Когда в комнате, где показывают произведение Люмьера, гаснет свет и на экране вдруг появляется большая, серая, тона плохой гравюры картина «Улица в Париже», – смотришь на нее, видишь людей, застывших в разнообразных позах, экипажи, дома, всё это серо, и небо надо всем этим тоже серо, – не ждешь ничего оригинального от такой знакомой картины. И вдруг – экран как-то странно вздрагивает, и картина оживает. Экипажи едут из перспективы на вас, прямо на вас, во тьму, в которой вы сидите, идут люди, появляясь откуда-то издали и увеличиваясь по мере приближения к вам, на первом плане дети играют с собакой, мчатся велосипедисты, перебегают через дорогу пешеходы, проскальзывая между экипажами, – всё движется, живет, кипит, идет на первый план картины и куда-то исчезает с него.

ЗАДАНИЕ:
Ответьте на вопросы по исходному тексту о картине Люмьера.
(a) Как называется картина, которая появляется на экране, когда гаснет свет?
(b) Какого цвета небо над людьми, экипажами и домами?
(c) С кем играют дети на первом плане ожившей картины?

[Сохранённые записи]
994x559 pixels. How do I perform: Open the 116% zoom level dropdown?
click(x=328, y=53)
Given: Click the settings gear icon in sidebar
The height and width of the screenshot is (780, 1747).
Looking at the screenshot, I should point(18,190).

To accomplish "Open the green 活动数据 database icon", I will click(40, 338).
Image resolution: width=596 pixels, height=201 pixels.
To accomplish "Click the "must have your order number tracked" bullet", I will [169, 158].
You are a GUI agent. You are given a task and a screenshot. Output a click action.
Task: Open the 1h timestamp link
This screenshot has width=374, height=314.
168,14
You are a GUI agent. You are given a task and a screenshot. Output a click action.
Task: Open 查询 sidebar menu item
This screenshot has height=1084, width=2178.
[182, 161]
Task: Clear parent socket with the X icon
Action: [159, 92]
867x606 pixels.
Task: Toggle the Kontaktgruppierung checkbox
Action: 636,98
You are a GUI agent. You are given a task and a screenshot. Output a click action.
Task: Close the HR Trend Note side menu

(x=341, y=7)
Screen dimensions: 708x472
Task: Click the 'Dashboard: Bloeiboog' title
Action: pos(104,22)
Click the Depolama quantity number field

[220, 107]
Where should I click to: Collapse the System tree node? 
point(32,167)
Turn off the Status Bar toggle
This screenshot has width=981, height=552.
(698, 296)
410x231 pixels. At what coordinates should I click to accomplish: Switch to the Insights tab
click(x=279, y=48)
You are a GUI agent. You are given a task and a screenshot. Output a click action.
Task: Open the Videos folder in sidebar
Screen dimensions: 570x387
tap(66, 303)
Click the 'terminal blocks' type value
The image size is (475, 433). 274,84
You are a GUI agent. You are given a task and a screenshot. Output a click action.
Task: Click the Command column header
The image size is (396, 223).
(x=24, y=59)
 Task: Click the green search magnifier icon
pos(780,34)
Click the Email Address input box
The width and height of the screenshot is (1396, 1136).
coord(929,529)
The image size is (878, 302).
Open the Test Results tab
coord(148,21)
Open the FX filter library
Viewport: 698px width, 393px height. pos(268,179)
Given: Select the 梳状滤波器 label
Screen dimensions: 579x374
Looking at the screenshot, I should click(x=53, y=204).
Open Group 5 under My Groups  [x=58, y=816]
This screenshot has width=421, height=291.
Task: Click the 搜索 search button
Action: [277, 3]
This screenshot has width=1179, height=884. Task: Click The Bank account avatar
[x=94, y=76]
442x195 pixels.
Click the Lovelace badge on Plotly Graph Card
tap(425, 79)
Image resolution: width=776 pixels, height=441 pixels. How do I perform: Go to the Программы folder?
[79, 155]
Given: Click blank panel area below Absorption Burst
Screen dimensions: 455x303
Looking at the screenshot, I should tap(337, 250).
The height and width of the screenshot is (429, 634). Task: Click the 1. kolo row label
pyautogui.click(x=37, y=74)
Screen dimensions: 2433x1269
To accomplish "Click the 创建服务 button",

ОТВЕТ НИЖЕ:
(a) «Улица в Париже».
(b) Небо серое.
(c) С собакой.